═══ DATA SUPPLIED ═══
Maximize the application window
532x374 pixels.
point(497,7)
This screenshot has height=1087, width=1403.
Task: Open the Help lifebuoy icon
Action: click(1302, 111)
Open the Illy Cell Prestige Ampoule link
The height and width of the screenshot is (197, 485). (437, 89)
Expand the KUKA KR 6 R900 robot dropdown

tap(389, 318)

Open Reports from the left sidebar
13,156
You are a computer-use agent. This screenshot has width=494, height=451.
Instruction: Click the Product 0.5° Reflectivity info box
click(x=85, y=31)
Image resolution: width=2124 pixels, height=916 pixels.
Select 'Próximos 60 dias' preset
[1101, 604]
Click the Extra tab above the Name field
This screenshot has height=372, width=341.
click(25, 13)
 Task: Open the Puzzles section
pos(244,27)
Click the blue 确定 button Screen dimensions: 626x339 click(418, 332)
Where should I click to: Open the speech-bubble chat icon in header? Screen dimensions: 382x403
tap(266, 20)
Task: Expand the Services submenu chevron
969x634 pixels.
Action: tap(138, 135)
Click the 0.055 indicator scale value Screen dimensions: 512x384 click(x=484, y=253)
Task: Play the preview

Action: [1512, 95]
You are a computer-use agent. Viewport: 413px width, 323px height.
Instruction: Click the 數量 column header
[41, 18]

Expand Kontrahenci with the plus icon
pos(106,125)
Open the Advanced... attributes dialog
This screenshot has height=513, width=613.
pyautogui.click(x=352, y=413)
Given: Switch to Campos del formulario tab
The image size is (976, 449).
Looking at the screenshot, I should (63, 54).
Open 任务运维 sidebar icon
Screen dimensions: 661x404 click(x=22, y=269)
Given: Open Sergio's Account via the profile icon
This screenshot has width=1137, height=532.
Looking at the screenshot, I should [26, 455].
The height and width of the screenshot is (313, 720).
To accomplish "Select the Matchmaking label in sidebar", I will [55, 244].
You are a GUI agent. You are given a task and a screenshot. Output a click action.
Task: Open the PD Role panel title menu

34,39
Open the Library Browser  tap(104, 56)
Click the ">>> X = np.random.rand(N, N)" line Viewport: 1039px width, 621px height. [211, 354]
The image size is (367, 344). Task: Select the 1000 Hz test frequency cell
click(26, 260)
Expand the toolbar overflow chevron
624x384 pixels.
═══
■ CHALLENGE:
Please rewrite the records above as a Markdown table with a "Row" column numbering each record and a "Content" column holding it, omitting blank ones.

■ EXPECTED ANSWER:
| Row | Content |
|---|---|
| 1 | Maximize the application window |
| 2 | 532x374 pixels. |
| 3 | point(497,7) |
| 4 | This screenshot has height=1087, width=1403. |
| 5 | Task: Open the Help lifebuoy icon |
| 6 | Action: click(1302, 111) |
| 7 | Open the Illy Cell Prestige Ampoule link |
| 8 | The height and width of the screenshot is (197, 485). (437, 89) |
| 9 | Expand the KUKA KR 6 R900 robot dropdown |
| 10 | tap(389, 318) |
| 11 | Open Reports from the left sidebar |
| 12 | 13,156 |
| 13 | You are a computer-use agent. This screenshot has width=494, height=451. |
| 14 | Instruction: Click the Product 0.5° Reflectivity info box |
| 15 | click(x=85, y=31) |
| 16 | Image resolution: width=2124 pixels, height=916 pixels. |
| 17 | Select 'Próximos 60 dias' preset |
| 18 | [1101, 604] |
| 19 | Click the Extra tab above the Name field |
| 20 | This screenshot has height=372, width=341. |
| 21 | click(25, 13) |
| 22 |  Task: Open the Puzzles section |
| 23 | pos(244,27) |
| 24 | Click the blue 确定 button Screen dimensions: 626x339 click(418, 332) |
| 25 | Where should I click to: Open the speech-bubble chat icon in header? Screen dimensions: 382x403 |
| 26 | tap(266, 20) |
| 27 | Task: Expand the Services submenu chevron |
| 28 | 969x634 pixels. |
| 29 | Action: tap(138, 135) |
| 30 | Click the 0.055 indicator scale value Screen dimensions: 512x384 click(x=484, y=253) |
| 31 | Task: Play the preview |
| 32 | Action: [1512, 95] |
| 33 | You are a computer-use agent. Viewport: 413px width, 323px height. |
| 34 | Instruction: Click the 數量 column header |
| 35 | [41, 18] |
| 36 | Expand Kontrahenci with the plus icon |
| 37 | pos(106,125) |
| 38 | Open the Advanced... attributes dialog |
| 39 | This screenshot has height=513, width=613. |
| 40 | pyautogui.click(x=352, y=413) |
| 41 | Given: Switch to Campos del formulario tab |
| 42 | The image size is (976, 449). |
| 43 | Looking at the screenshot, I should (63, 54). |
| 44 | Open 任务运维 sidebar icon |
| 45 | Screen dimensions: 661x404 click(x=22, y=269) |
| 46 | Given: Open Sergio's Account via the profile icon |
| 47 | This screenshot has width=1137, height=532. |
| 48 | Looking at the screenshot, I should [26, 455]. |
| 49 | The height and width of the screenshot is (313, 720). |
| 50 | To accomplish "Select the Matchmaking label in sidebar", I will [55, 244]. |
| 51 | You are a GUI agent. You are given a task and a screenshot. Output a click action. |
| 52 | Task: Open the PD Role panel title menu |
| 53 | 34,39 |
| 54 | Open the Library Browser  tap(104, 56) |
| 55 | Click the ">>> X = np.random.rand(N, N)" line Viewport: 1039px width, 621px height. [211, 354] |
| 56 | The image size is (367, 344). Task: Select the 1000 Hz test frequency cell |
| 57 | click(26, 260) |
| 58 | Expand the toolbar overflow chevron |
| 59 | 624x384 pixels. |